The Goddess Test Page 26

“Why?” I said. “Why am I here? I’m not your princess, and I didn’t sign up for any of this, so why is it happening?”

Henry offered me his hand, and I hesitated, but finally took it. His skin felt surprisingly warm against mine. I don’t know what I’d been expecting—ice, maybe. Not heat. Not any evidence of life.

“Close your eyes,” he murmured, and I did. A moment later, I felt a cool breeze against my cheek, and my eyes flew open. We were outside, in the middle of an elaborate and well-tended garden, with quiet fountains scattered throughout the flowers and hedges. A stone path led up from where we stood to the back of the manor, which loomed in the distance, an easy half a mile away. Cerberus, the large dog from the forest, trotted up to greet Henry, and he gave him a good scratch behind the ears.

My stomach dropped to my knees, and any color that was left drained from my cheeks. “How did you—”

“In time,” he said. Numbly I sat down on the edge of the fountain. “You said yesterday that you did not want to do this, and I do not blame you. Now that the deal has been made, however, it cannot be undone.
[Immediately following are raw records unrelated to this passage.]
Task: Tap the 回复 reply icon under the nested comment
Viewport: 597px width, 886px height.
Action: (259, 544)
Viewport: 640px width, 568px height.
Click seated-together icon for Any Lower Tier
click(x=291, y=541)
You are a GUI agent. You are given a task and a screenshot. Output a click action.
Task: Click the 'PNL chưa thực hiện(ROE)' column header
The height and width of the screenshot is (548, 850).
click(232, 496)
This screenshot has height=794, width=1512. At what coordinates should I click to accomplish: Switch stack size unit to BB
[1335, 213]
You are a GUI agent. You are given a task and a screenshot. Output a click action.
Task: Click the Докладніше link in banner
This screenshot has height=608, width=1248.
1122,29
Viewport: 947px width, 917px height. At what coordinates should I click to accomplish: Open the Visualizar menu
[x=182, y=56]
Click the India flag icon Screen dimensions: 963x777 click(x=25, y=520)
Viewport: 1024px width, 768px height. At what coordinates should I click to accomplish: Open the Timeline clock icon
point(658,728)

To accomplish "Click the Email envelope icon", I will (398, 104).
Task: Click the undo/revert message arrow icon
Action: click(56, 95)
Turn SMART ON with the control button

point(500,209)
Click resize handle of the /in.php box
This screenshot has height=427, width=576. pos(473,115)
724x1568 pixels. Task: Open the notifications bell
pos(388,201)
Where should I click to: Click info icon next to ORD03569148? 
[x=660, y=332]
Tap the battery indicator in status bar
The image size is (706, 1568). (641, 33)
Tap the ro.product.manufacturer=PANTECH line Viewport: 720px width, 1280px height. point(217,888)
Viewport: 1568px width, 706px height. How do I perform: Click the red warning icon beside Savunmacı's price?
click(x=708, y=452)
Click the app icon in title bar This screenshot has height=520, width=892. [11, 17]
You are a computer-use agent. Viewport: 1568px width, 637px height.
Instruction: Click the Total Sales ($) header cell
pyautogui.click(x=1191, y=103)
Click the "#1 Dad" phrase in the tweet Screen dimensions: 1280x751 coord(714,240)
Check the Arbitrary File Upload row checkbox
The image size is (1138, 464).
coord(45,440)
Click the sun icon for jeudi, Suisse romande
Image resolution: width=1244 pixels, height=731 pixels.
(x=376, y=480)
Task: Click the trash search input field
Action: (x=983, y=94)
You showed courage the night you saved your friend’s life, and I ask that you find it within yourself once more.”

I took a deep breath, trying to find an ounce of that so-called courage he was convinced I had. All I could find was fear. “Back in Eden, you said—you said if I read the myth of Persephone, I’d understand what you wanted,” I said in a shaking voice. “My friend James told me she was the Queen of the Underworld, and I read it in a book when I was—” I shook my head. It wasn’t important. “Is that true?”

He nodded. “She was my wife.”

“Was? She existed?”

“Yes,” he said, his voice softer. “She died many years ago.”

“How?”

Henry’s expression was blank. “She fell in love with a mortal, and after he died, she chose to join him. I did not stop her.”

There were so many parts of that statement that I didn’t understand that I wasn’t sure where to begin. “But she’s a myth. It isn’t possible she really existed.”

“Maybe,” he said, his gaze distant. “But if it is happening, who’s to say what’s possible and what isn’t?”

“Logic,” I said. “The laws of nature. Rationality. Some things just aren’t possible.”

“Then tell me, Kate—how did we get outside?”

I looked around again, half expecting it to fade away like some elaborate illusion. “You knocked me out and brought me out here?” I offered weakly.

“Or perhaps there was a trap door that you did not see.” He reached out to take my hand, and I stiffened. Sighing, he brushed his fingers against mine and then pulled away. “There is always a rational explanation, but sometimes things may seem irrational or impossible if you don’t know all the rules.”

“So what?” I said. “You’re telling me that a Greek god just happened to build a manor in the middle of the woods in a country halfway across the world?”

“When you have eons to live, the world becomes a much smaller place,” he said. “I have homes in many countries, including Greece, but I favor the solitude here. It is peaceful, and I enjoy the seasons and the long winter.”

I sat very still, not knowing what to say to that.

“Could you try to believe me?” said Henry. “Just for now. Even if it means pushing aside everything you’ve learned, would you please do me the favor of trying to accept what I am telling you, no matter how improbable it might seem?”

Pressing my lips together, I looked down at my hands. “Is that what you do? Play make-believe?”

“No.” I could hear the smile in his voice. “But you may, if you’d like. If it will make it easier on you.”

This wasn’t going to go away. Even if it was all one big trick, if everything was planned out from the beginning to make me look like a fool or whatever his endgame was, then all I could do was wait for the punch line.

But the image of Ava lying in a pool of her own blood with her skull bashed in floated into my mind, as did the feeling of the cool breeze across my cheek when only moments before, we’d been in the heart of the manor. And my mother, alive and well in Central Park—whatever was going on, sooner or later I’d have to face the fact that it wasn’t anything I’d ever experienced before.

“All right,” I said. “Let’s pretend this is really Paradise and everyone’s dead, and Ella and Calliope are a million years old, and you’re really who you say you are—”

“I do not claim to be anyone except for me,” he said, the corner of his mouth twitching upward.

I made a face. “Fine, then let’s pretend this is all real, that magic is possible and the tooth fairy exists. And somewhere down the line I didn’t hit my head and you aren’t certifiably insane. What does your wife dying have to do with me?”

Henry was silent for a long moment. “As I said, she chose to die rather than to stay with me. I was her husband, but she simply loved him more.”

Judging by his pained expression, there was nothing simple about it, but I didn’t press him. “You know you look way too young to have been married, right?” I said in a sorry attempt to lighten the mood. “How old are you anyway?”

The corners of his lips twitched again. “Older than I look.” After a moment he added, “She may have loved me, but it was never her choice. It was my last gift to her, letting her go.”